ISO 31000 is intended to be utilised to harmonise risk management processes in existing and future ISO standards. To achieve this it provides a common approach in support of standards dealing with specific risks rather than replacing those standards.
This approach to standardising risk management processes will, in all likelihood, encourage wider adoption by organisations that need an enterprise risk management approach that accommodates management system compliance with multiple standards and other requirements.
ISO 31000 is not intended for the purpose of certification.
Road accidents account for some 1.3 million fatalities around the world each year. With this staggering statistic in mind, any organisation committed to improving its performance in regard to road safety will benefit from the introduction of ISO 39001.
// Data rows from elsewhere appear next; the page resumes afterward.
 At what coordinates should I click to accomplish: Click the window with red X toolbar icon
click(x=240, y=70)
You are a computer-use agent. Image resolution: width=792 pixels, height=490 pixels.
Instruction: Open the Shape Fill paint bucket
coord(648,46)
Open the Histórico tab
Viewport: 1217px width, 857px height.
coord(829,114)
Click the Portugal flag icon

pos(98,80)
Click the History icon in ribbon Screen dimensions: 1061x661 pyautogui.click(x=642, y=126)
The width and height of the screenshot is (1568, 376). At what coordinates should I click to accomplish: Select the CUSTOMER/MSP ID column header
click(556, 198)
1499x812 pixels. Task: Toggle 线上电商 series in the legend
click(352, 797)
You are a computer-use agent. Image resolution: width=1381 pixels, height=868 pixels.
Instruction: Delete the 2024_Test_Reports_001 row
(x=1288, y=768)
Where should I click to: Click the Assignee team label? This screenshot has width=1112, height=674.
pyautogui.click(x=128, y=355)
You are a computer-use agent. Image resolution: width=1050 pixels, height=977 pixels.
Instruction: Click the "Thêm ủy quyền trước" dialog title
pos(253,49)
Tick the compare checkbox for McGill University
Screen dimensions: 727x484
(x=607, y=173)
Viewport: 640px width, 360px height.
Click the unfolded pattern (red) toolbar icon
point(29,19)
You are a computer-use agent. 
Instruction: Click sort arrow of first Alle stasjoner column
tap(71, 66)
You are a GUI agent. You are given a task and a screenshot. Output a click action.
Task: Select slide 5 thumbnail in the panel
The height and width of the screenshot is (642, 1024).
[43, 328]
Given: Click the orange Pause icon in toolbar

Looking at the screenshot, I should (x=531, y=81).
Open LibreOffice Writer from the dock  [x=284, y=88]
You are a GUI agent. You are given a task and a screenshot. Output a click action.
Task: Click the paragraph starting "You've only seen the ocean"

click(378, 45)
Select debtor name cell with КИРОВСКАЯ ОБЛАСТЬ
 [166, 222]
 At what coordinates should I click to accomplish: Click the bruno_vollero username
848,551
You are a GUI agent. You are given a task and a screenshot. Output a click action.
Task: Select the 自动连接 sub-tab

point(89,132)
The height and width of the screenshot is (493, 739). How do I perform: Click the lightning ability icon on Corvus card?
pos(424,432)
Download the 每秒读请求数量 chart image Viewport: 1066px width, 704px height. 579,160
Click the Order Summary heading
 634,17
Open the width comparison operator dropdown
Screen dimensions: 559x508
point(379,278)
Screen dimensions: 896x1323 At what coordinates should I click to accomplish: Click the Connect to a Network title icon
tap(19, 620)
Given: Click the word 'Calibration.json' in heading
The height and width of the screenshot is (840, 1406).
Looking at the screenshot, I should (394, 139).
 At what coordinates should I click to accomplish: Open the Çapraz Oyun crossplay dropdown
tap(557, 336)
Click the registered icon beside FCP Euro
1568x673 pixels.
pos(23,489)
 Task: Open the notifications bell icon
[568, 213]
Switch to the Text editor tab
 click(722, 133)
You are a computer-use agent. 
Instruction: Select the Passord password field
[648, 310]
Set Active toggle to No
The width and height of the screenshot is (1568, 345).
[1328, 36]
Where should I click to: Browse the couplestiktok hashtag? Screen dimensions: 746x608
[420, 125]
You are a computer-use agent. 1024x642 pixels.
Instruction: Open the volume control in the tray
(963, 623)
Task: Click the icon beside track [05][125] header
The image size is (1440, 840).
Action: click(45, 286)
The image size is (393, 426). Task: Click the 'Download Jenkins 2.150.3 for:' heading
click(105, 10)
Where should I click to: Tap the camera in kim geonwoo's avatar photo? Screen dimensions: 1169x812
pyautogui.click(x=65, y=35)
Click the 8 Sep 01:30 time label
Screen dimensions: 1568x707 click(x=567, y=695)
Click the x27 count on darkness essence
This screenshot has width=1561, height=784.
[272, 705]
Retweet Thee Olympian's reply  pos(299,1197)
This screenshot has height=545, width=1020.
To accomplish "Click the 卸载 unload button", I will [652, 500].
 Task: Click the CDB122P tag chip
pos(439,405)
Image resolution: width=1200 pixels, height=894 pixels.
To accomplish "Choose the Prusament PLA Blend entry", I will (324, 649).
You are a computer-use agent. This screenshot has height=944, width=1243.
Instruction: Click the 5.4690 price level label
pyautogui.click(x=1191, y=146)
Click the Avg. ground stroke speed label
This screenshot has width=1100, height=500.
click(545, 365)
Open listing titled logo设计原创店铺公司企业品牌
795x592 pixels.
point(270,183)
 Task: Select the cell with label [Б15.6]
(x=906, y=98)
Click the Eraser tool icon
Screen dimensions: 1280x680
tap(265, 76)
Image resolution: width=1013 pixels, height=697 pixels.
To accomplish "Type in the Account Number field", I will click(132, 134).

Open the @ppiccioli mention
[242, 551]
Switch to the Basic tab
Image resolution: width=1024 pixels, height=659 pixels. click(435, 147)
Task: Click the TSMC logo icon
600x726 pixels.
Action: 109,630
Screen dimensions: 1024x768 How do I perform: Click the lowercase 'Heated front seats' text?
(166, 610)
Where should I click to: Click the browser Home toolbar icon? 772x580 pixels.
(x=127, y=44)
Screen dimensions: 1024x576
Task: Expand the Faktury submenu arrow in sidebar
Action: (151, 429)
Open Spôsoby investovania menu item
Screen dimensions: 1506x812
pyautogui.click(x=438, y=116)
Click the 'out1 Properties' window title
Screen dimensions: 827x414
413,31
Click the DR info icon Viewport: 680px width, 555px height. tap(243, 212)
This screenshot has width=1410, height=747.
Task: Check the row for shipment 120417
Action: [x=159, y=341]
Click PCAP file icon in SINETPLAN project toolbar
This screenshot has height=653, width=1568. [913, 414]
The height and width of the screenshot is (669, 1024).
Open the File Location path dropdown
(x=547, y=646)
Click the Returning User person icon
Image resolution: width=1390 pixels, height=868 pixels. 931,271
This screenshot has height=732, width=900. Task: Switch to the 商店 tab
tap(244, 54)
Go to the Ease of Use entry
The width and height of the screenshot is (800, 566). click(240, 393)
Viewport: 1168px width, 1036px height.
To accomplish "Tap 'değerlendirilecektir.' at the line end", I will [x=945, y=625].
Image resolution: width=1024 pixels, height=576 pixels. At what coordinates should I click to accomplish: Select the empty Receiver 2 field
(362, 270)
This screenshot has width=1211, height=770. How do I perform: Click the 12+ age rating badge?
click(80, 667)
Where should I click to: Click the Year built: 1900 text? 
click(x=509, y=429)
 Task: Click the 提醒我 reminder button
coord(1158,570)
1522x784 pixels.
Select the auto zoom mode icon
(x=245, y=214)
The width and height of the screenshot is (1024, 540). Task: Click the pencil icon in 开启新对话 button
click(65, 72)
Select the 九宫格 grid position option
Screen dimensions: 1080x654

This standard is equally applicable to public and private organisations that interact with the road traffic system and is particularly useful for vehicle fleet operators, road designers, road builders, and road and ribbon maintainers.
Developed with the input of experts representing 40 countries, it provides a structured, holistic approach to road-traffic safety to complement existing programmes and regulations. It specifies the requirements for an organisation seeking to develop its management arrangements to implement initiatives that improve road traffic safety.
For organisations already in control of traffic related risk, achieving compliance shouldn’t prove to be too onerous as many of the required steps will already have been taken. Certification to ISO 39001 will signify to customers, suppliers, road traffic authorities and peers that best practice has been adopted and proof has been demonstrated to the certification auditors.
How we use energy today has consequences for our children and future generations.
Deploying new technologies can take time, but organisations can derive immediate benefits by managing their energy consumption more efficiently. Improved energy efficiency can cut costs and conserve resources as well as contribute to a reduction in the causes of global warming.
The ISO 50001 International Standard aims to help organisations continually reduce their energy use, and therefore their energy costs and their greenhouse gas emissions. This standard for energy management systems can assist in the safeguard of mankind’s future by immediately making a positive difference.
ISO 50001 is based on similar concepts to those used in ISO 9001 and ISO 14001 and certainly supports the focus of ISO 14001 which defines the requirements for an environmental management system.
The standard defines requirements for establishing, implementing, maintaining and improving an energy management system, the purpose of which is to ensure an organisation can follow a systematic approach to continually improving energy performance. This includes energy use, energy consumption, energy efficiency and energy security.
Where funding is made available by donors that are promoting the reduction in energy consumption, it is not uncommon for them to demand conformance to this standard as a means to their assurance of reliable reporting.